In Wilfred Owen's poems like "Greater Love" and "Apologia," do you feel like Owen explores any positive virtues associated with combat?
Wilfred Owen was a British war poet famed for his vivid and visceral verses about the atrocities of World War I. For a span of twenty-one months, from January 1917 until his death on the frontlines in November 1918, Owens served as a solider on the Western Front, but it was during this short period that Owen penned some of the most moving proclamations about the Great War. His poetic imagery is graphic, often detailing the physical carnage and destruction of battle, and he uses his words to not only provide a realistic snapshot of the battlefield, but challenge the notion of “just” warfare. Yet, while Owen uses his candid imagery to capture the bloodshed and gore of World War I, nearly all of his works uphold an inseparable theme of camaraderie between soldiers on the front lines. His poems tell the tale of sacrifice and love between the men serving in the war, and he glorifies the brotherly bond of his fellow soldiers, often calling on the memories of his fallen friends, as in “Wild With All Regrets.”

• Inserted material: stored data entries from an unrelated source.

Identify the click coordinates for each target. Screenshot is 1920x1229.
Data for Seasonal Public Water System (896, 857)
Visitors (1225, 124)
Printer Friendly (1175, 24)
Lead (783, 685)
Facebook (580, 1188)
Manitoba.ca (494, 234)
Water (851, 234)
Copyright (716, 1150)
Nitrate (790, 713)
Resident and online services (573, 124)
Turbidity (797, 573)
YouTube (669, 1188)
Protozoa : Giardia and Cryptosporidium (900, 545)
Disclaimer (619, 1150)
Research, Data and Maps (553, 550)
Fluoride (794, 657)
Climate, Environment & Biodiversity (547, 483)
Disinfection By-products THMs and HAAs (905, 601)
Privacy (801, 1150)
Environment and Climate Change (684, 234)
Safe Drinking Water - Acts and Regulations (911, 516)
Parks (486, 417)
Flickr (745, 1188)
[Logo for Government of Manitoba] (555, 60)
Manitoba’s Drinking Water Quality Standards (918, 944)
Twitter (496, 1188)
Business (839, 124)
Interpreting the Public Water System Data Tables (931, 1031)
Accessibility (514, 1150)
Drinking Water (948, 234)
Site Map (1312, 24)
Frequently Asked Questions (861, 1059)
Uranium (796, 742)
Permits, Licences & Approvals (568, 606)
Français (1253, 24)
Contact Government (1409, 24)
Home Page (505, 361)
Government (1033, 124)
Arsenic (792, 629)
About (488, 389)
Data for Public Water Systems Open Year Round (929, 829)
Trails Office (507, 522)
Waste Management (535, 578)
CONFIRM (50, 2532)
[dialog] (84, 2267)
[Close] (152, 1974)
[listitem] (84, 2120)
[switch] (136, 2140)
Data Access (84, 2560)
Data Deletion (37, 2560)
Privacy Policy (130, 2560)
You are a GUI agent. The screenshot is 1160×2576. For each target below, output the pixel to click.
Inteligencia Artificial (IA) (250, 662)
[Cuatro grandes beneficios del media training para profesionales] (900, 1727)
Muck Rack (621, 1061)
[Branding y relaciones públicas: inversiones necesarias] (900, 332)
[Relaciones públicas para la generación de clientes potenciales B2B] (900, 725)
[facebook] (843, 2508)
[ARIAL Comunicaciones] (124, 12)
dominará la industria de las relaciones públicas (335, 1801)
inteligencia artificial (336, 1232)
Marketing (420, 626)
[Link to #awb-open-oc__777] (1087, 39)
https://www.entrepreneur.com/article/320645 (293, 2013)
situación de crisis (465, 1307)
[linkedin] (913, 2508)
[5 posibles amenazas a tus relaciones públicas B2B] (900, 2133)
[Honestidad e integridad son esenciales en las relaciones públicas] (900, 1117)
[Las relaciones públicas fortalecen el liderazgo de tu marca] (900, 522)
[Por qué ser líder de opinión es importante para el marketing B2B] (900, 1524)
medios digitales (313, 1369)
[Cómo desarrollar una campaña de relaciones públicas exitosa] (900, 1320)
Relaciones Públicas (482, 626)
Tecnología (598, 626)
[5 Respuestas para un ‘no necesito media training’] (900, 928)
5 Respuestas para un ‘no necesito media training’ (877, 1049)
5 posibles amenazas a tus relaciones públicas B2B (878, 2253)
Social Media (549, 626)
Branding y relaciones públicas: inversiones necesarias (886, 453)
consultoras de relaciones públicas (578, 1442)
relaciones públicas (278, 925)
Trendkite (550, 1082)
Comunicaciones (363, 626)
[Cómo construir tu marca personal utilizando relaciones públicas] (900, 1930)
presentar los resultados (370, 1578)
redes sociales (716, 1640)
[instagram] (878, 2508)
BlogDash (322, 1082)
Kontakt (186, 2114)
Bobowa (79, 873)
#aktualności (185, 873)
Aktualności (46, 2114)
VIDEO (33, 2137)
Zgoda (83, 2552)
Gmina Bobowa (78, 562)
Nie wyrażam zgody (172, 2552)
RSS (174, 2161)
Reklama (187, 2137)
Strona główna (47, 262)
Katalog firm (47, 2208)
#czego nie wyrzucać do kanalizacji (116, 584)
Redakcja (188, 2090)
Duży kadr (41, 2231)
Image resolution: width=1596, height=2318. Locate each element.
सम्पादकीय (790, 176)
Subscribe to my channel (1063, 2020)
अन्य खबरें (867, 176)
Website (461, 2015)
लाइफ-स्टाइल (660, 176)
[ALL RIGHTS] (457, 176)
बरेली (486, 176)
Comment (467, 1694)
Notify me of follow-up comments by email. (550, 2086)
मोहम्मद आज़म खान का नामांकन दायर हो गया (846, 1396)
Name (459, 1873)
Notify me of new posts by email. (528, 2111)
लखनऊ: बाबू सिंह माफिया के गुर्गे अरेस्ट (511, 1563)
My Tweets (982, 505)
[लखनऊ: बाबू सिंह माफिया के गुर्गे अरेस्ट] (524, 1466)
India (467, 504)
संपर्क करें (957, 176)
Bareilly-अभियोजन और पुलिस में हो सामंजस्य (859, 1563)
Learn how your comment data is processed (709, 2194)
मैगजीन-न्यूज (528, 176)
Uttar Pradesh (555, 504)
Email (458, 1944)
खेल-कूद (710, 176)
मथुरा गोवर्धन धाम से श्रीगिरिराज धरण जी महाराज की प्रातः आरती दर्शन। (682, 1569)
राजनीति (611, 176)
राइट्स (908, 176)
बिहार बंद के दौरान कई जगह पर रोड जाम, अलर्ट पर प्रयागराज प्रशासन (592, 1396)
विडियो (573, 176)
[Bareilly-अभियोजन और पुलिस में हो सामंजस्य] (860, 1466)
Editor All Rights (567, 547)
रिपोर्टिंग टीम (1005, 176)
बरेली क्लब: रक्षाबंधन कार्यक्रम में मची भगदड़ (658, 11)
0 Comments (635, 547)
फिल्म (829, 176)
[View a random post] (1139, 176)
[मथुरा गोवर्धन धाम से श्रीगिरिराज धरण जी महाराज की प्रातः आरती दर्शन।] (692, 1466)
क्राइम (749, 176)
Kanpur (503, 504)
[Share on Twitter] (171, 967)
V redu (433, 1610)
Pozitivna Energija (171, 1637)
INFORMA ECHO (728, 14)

Therefore, in “Greater Love” and “Apologia Pro Poemate Meo,” both poems that capture the horrors of combat and the subsequent mutilation of the human body, Owen explores the positive virtues of camaraderie through tropes of honor and brotherly love. First and foremost, the title of “Greater Love” is a biblical allusion to John 15:13, which states, “Greater love hath no man than this, that a man lay down his life for his friends.” Owen begins his poem with the concept of noble sacrifice and aligns it with the bond between men on the battlefield, and he does this by juxtaposing the love of a woman with the love between soldiers. The poem begins:
Red lips are not so red
As the stained stones kissed by the English dead.
Kindness of wooed and wooer
Seems shame to their love pure. (1-4)
The poem opens with a simile comparing an unidentified woman’s lips to the blood-stained stones of the battlefields. On one level, the grotesque image is intended to be a sensational depiction of reality, but on a deeper level, the simile uses an iconic image of beauty (“Red lips”) to represent the dead English soldiers. This suggests Owens is trying to find beauty in the notion that the fallen men served with honor and dignity. This is supported in lines three and four. For Owen, the love of a woman, the “kindness of wooed and wooer,” cannot compete with the selfless, “pure” love between soldiers.
“Greater Love” is in fact a poem that contrasts the heteronormative love between man and woman with the brotherly love between soldiers in battle. Stanza two again addresses the unidentified woman, stating, “Your slender attitude / Trembles not exquisite like limbs knife-skewed” (7-8). The simile again pairs two unlike things together: attitude and severed limbs. Yet, the diction of “not exquisite” suggests that Owen is again glorifying the sacrifice made by the soldiers. To Owen, the woman is not as beautiful as the honor of fallen men. Similarly, the poem concludes with an anthropomorphism addressing the heart: “Heart, you were never hot / Nor large, nor full like hearts made great with shot” (19-20). This simile conveys the idea that nothing compares to the hearts of men serving on the battlefield, again upholding Owen's theme of camaraderie.
In “Apologia Pro Poemate Meo,” a similar stance on camaraderie and brotherly love is found amongst the vivid imagery of the battlefield. Again, Owen places more value on the love shared between soldiers than any other forms of conventional love. The persona delivers the following lines:
I have made fellowships, -
Untold of happy lovers in old song.
For love is not the binding of fair lips
With the soft silk of eyes that look and long. (17-20)
The stanza begins with an acknowledgment of the friendships the solider has made on the battlefield, but then a litotes, a literary device used to emphasize a point by denying the opposite, is used to say what “love is not.” The persona states, “For love is not the binding of fair lips,” suggesting that true and pure love is not the attraction between a heteronormative couple, but rather a sacred and honored bond between comrades. This idea is later supported with the alliteration of “But wound with war’s hard wire whose stakes are strong” (22), which metaphorically says men are bound together with “war’s hard wire,” emphasizing the strength and durability of the bond.
Thus, in both “Greater Love” and ““Apologia Pro Poemate Meo,” Owens combats the brutal carnage of wartime destruction with threads of honor for the bond shared between fellow soldiers. He relies on similes and metaphors to compare traditional notions of love with battlefield camaraderie, and he uses contrasting diction, such as “exquisite,” “dear,” “merry,” and “great,” to describe seemingly awful images of slaughter. This, in fact, paints the fighting soldiers in a glorified light, despite being surrounded by the chaos and atrocities of World War I.